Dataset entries
════
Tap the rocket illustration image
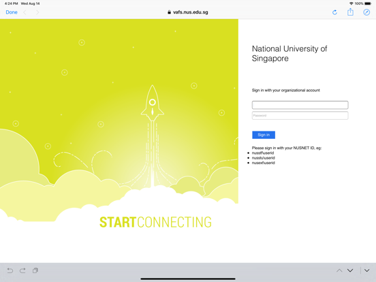 pos(153,103)
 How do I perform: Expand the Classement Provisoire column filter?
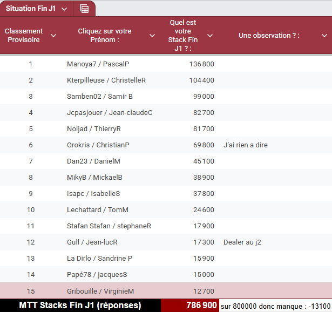click(53, 36)
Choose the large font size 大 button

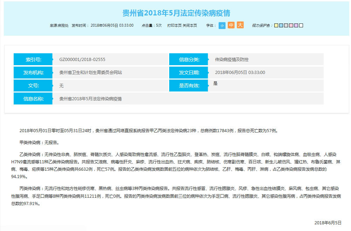240,25
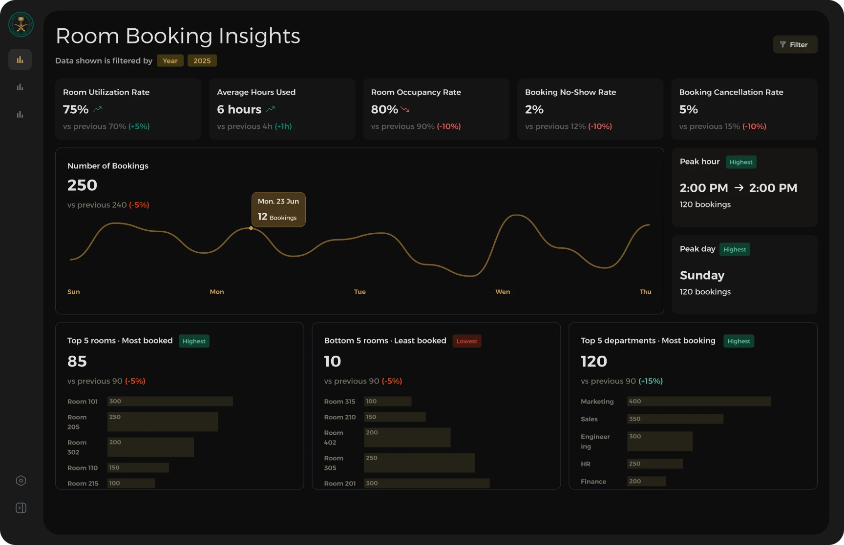Click the upward arrow beside 6 hours

coord(271,109)
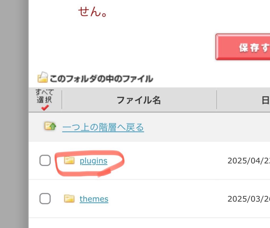Click the plugins row date 2025/04

(248, 161)
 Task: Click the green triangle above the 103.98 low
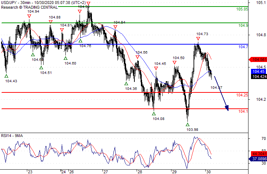[188, 124]
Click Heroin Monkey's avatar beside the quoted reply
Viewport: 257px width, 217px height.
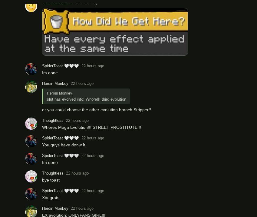pos(31,87)

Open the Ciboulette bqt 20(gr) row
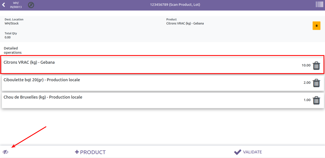(x=113, y=83)
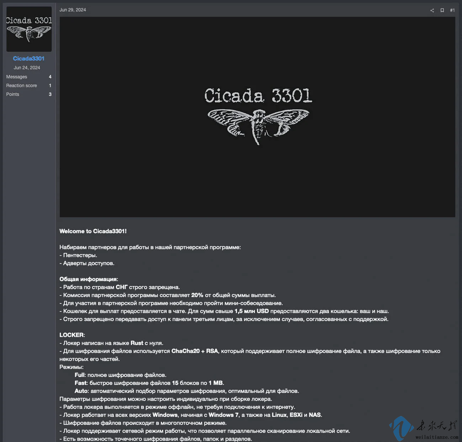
════
Problem to solve - Transcribe each entry precisely as given, leaving the pictures out.

Answer box -
Tap the rocket illustration image
 pos(153,103)
 How do I perform: Expand the Classement Provisoire column filter?
click(53, 36)
Choose the large font size 大 button

240,25
Click the upward arrow beside 6 hours

coord(271,109)
Click the plugins row date 2025/04

(248, 161)
 Task: Click the green triangle above the 103.98 low
[188, 124]
Click Heroin Monkey's avatar beside the quoted reply
Viewport: 257px width, 217px height.
pos(31,87)

Open the Ciboulette bqt 20(gr) row
(x=113, y=83)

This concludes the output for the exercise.